Task statement: Starting from the line containing "This screenshot has height=474, width=1360.", give again every line through the end of the entries, word for word. Pictures stay out of the copy.
+ + +
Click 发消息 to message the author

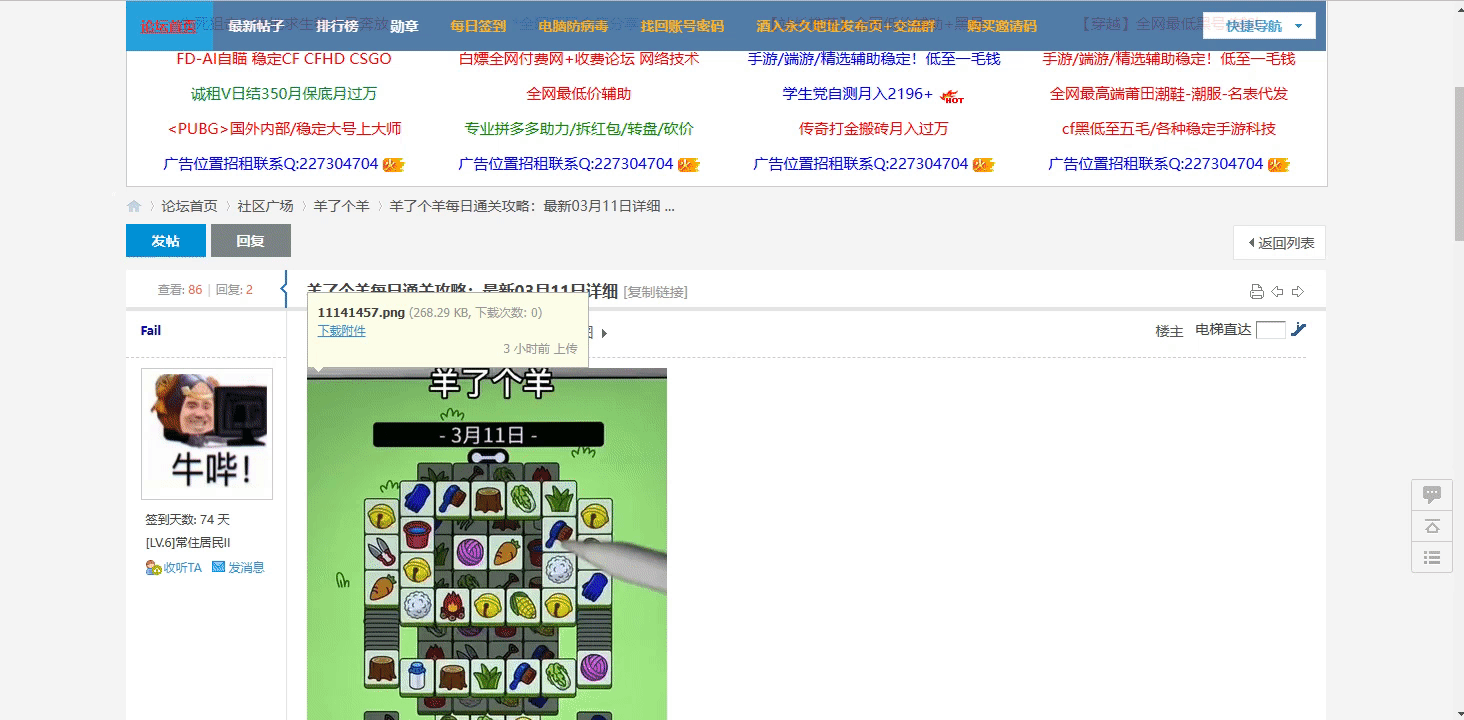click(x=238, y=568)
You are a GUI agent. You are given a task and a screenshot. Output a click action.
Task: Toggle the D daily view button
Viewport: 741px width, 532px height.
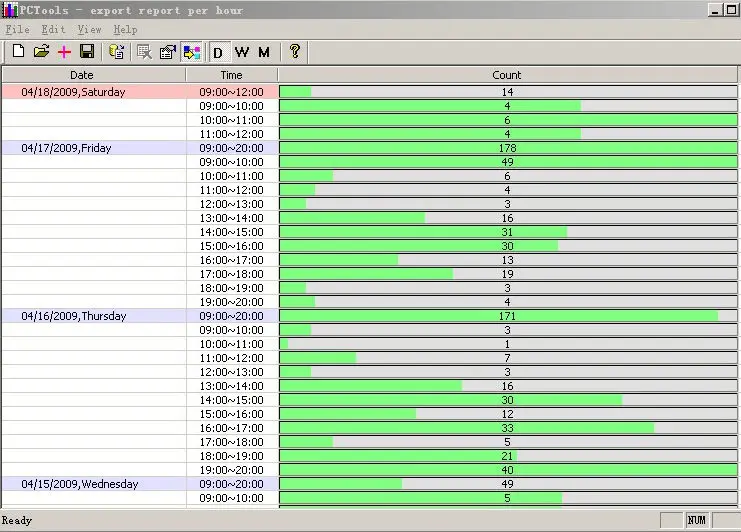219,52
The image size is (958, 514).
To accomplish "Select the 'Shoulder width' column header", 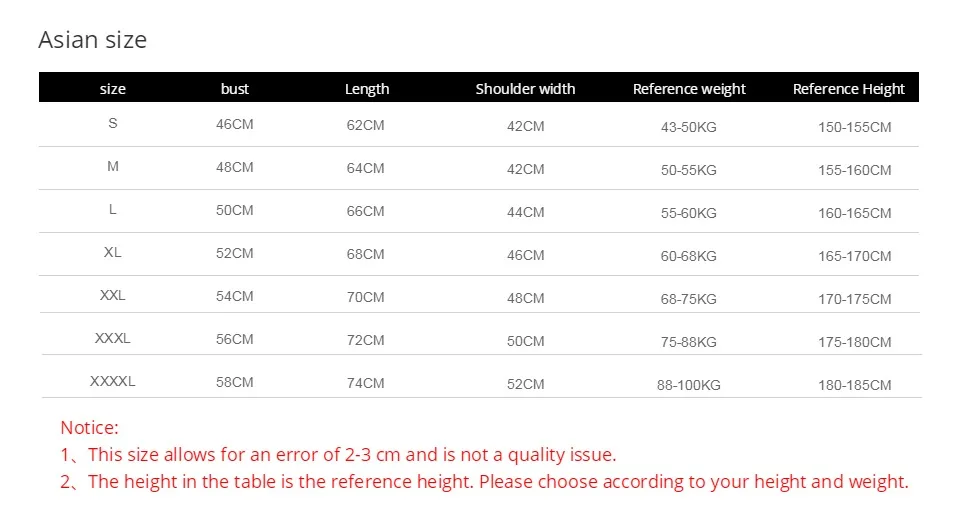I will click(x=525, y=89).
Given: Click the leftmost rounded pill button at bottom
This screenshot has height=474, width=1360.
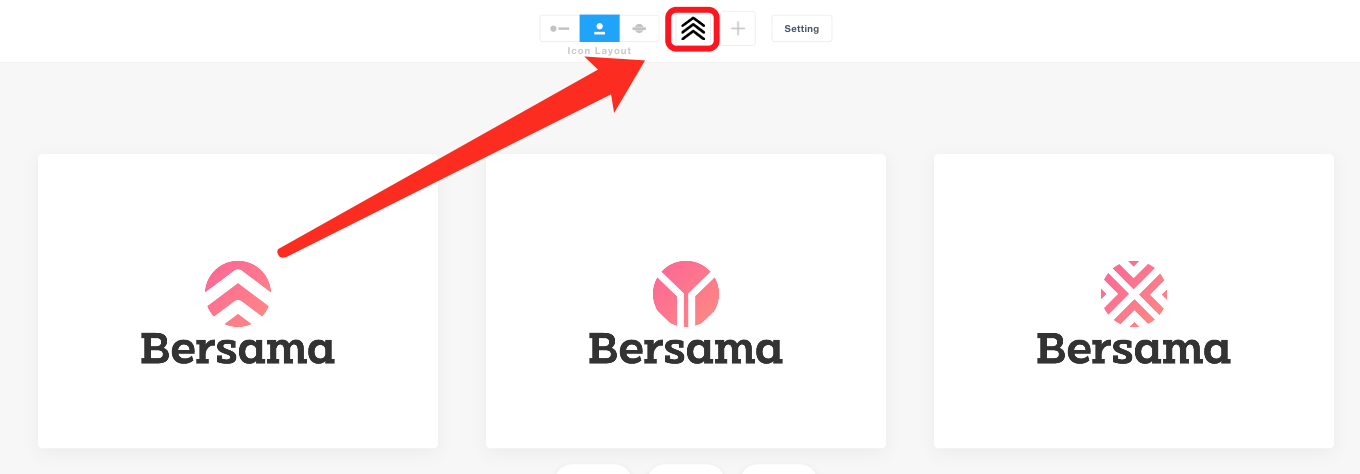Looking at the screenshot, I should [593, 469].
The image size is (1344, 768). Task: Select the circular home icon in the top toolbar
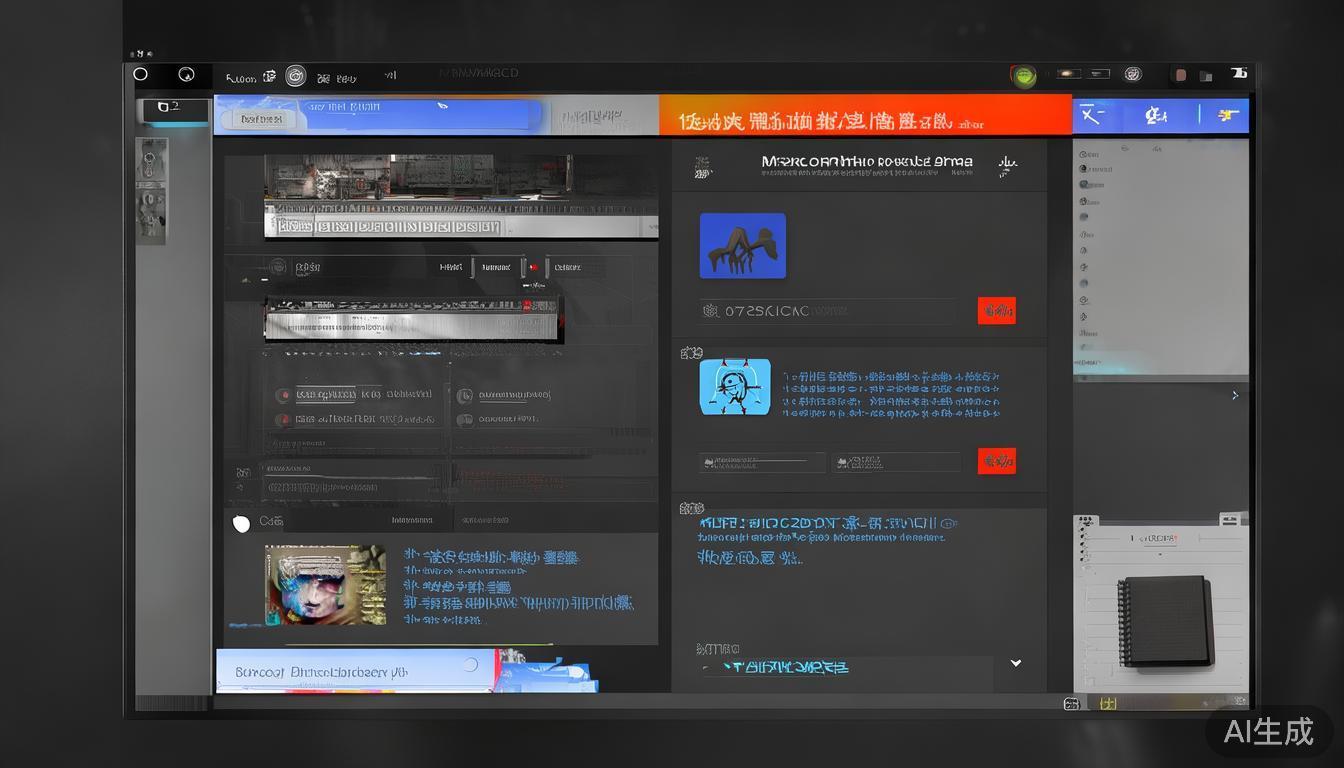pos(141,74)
+ + +
Result:
This screenshot has height=474, width=1360.
Looking at the screenshot, I should [593, 469].
The image size is (1344, 768). Task: Select the circular home icon in the top toolbar
pos(141,74)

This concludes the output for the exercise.